* _Record set_
--

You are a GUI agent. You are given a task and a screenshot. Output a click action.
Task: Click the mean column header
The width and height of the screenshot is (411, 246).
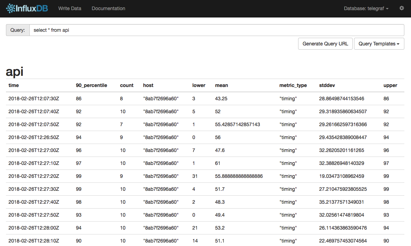point(221,85)
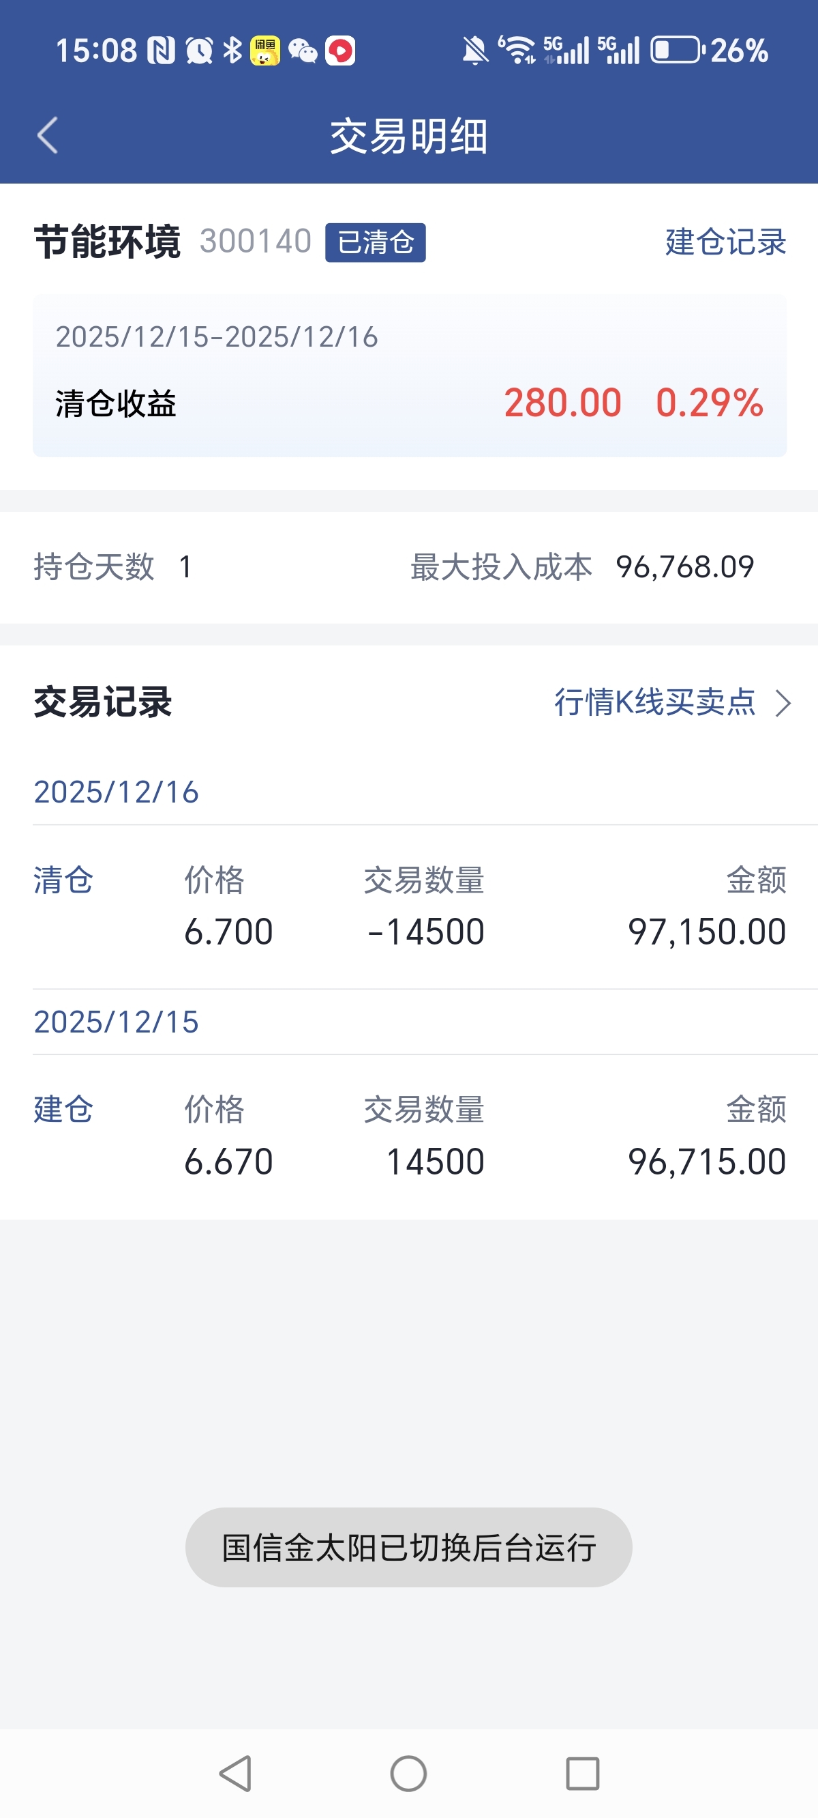Tap the battery indicator icon
This screenshot has width=818, height=1818.
pos(676,51)
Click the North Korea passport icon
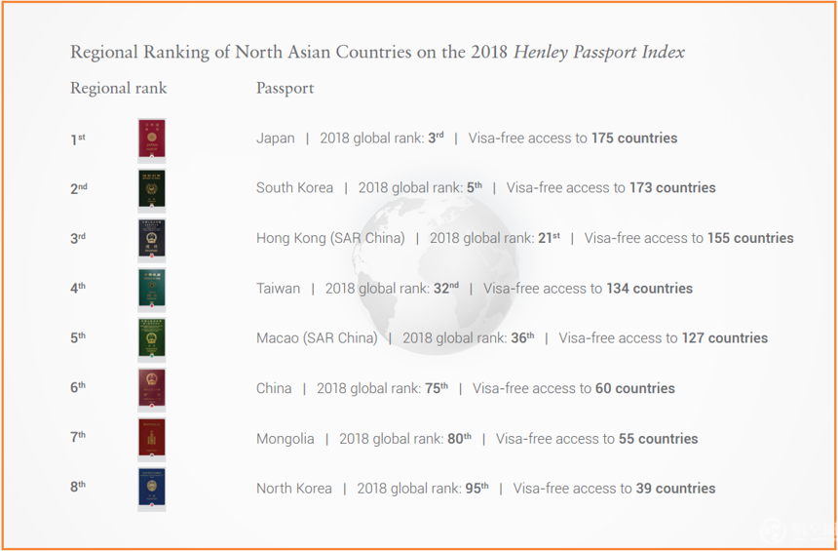Image resolution: width=838 pixels, height=551 pixels. (151, 489)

--

* _Work to complete_
The records above should be returned word for word, with every picture left out.

* _Exercise output_
You are a GUI agent. You are given a task and a screenshot. Output a click action.
Task: Click the mean column header
The width and height of the screenshot is (411, 246).
point(221,85)
Tap the battery indicator icon
This screenshot has width=818, height=1818.
pos(676,51)
Click the North Korea passport icon
Image resolution: width=838 pixels, height=551 pixels. (151, 489)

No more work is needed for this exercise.